Records for the exercise -
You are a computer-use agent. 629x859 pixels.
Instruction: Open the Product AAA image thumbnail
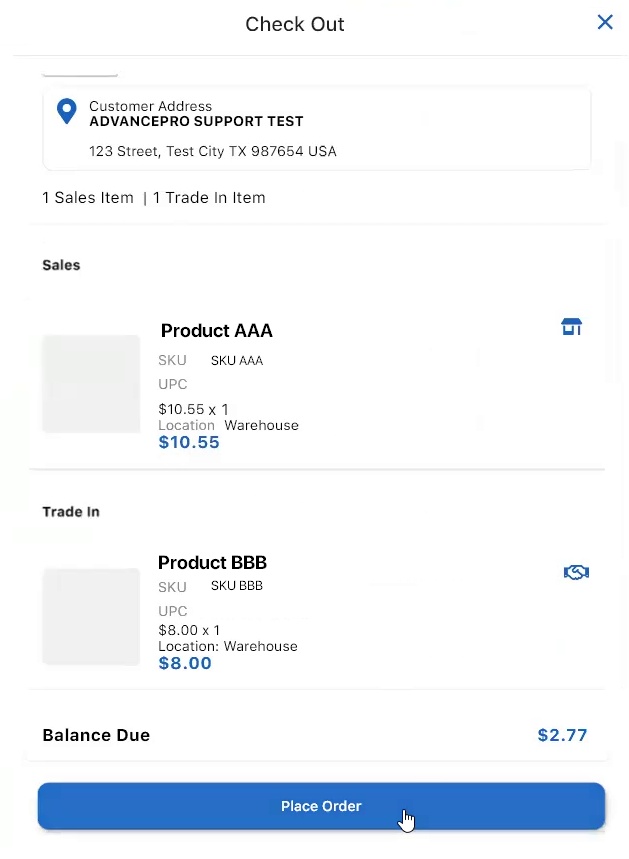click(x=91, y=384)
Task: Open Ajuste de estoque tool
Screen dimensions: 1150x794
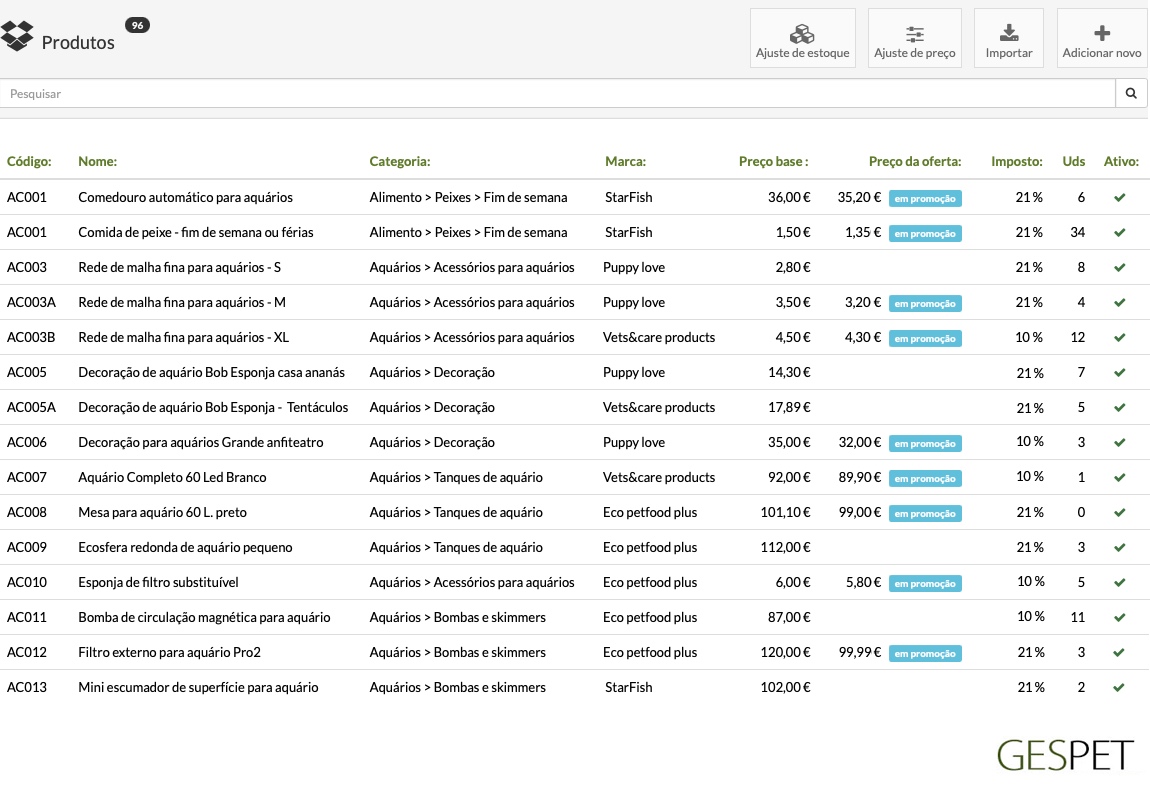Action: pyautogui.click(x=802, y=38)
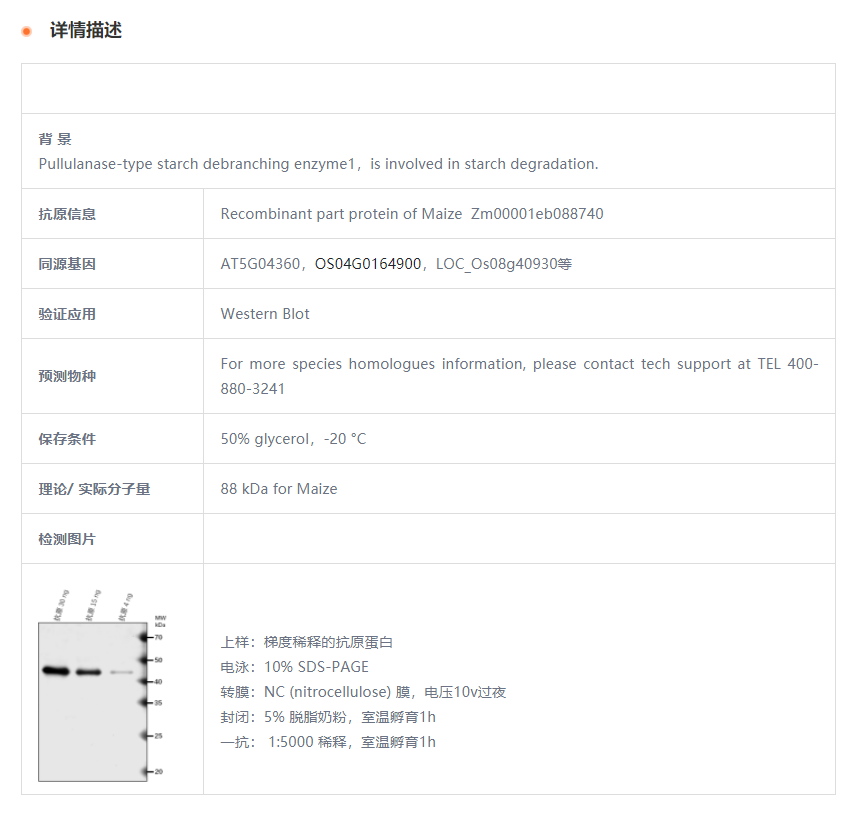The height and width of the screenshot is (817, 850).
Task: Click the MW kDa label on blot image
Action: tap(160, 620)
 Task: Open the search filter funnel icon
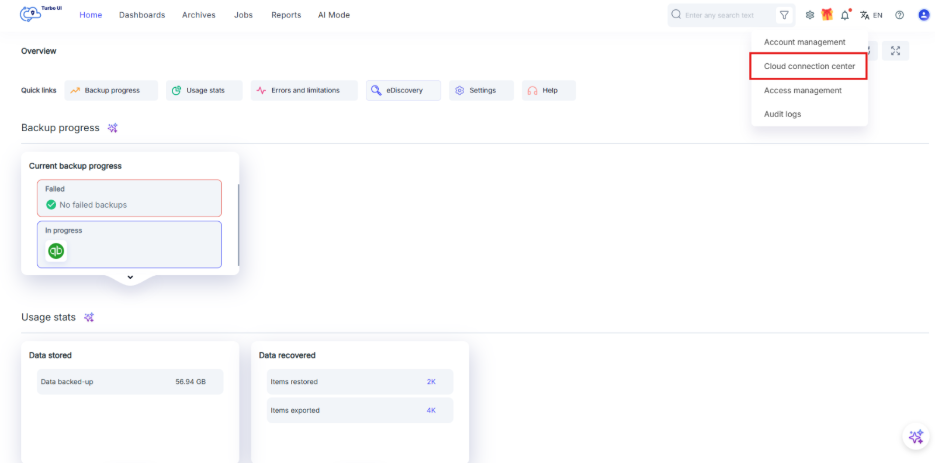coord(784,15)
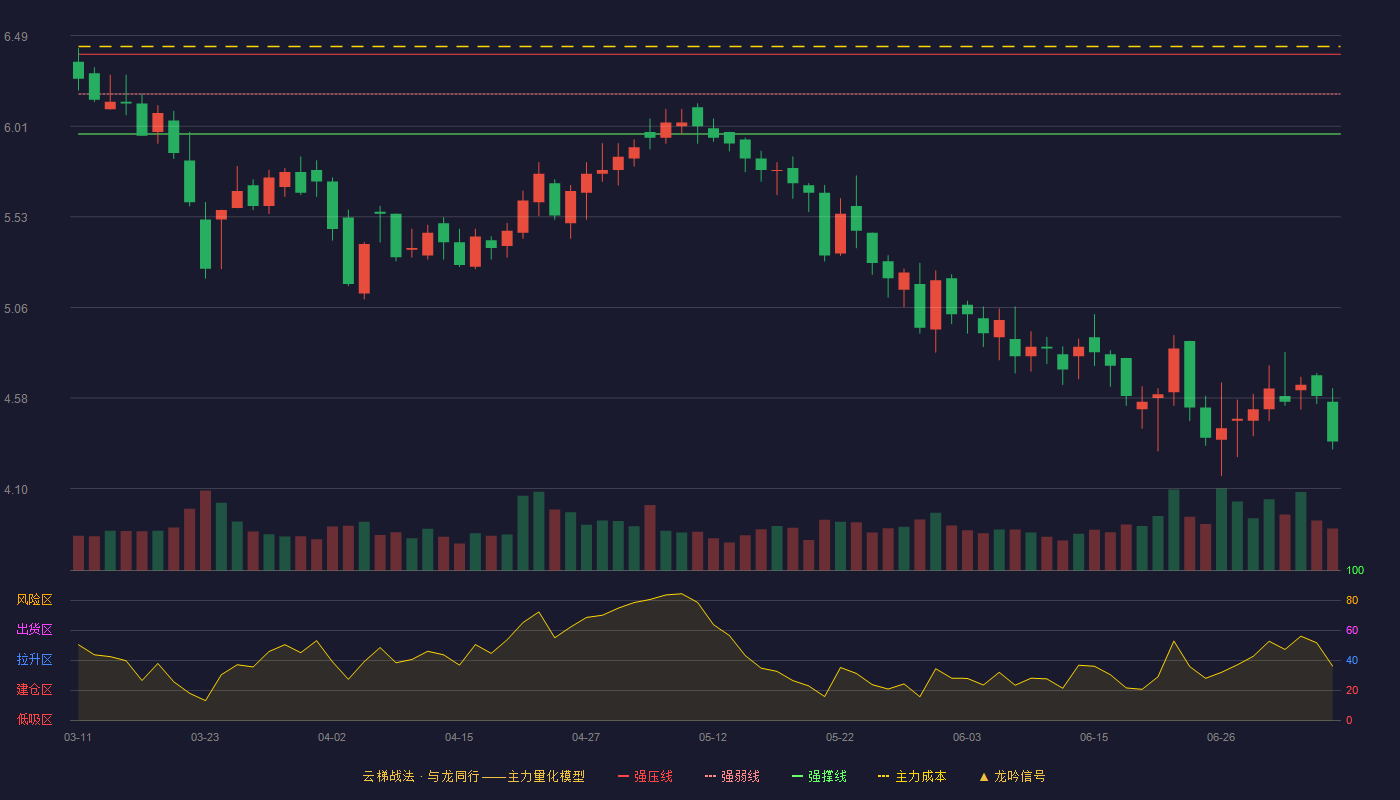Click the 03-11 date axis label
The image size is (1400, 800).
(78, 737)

Goal of the exercise -
In the copy, include no pictures; transcribe every record above verbatim.

Completed task -
You are a computer-use agent. 629x859 pixels.
Instruction: Open the Product AAA image thumbnail
click(x=91, y=384)
Task: Open Ajuste de estoque tool
Screen dimensions: 1150x794
Action: pyautogui.click(x=802, y=38)
The height and width of the screenshot is (817, 850).
Task: Click the MW kDa label on blot image
Action: tap(160, 620)
 Task: Open the search filter funnel icon
coord(784,15)
Click the 03-11 date axis label
The image size is (1400, 800).
(78, 737)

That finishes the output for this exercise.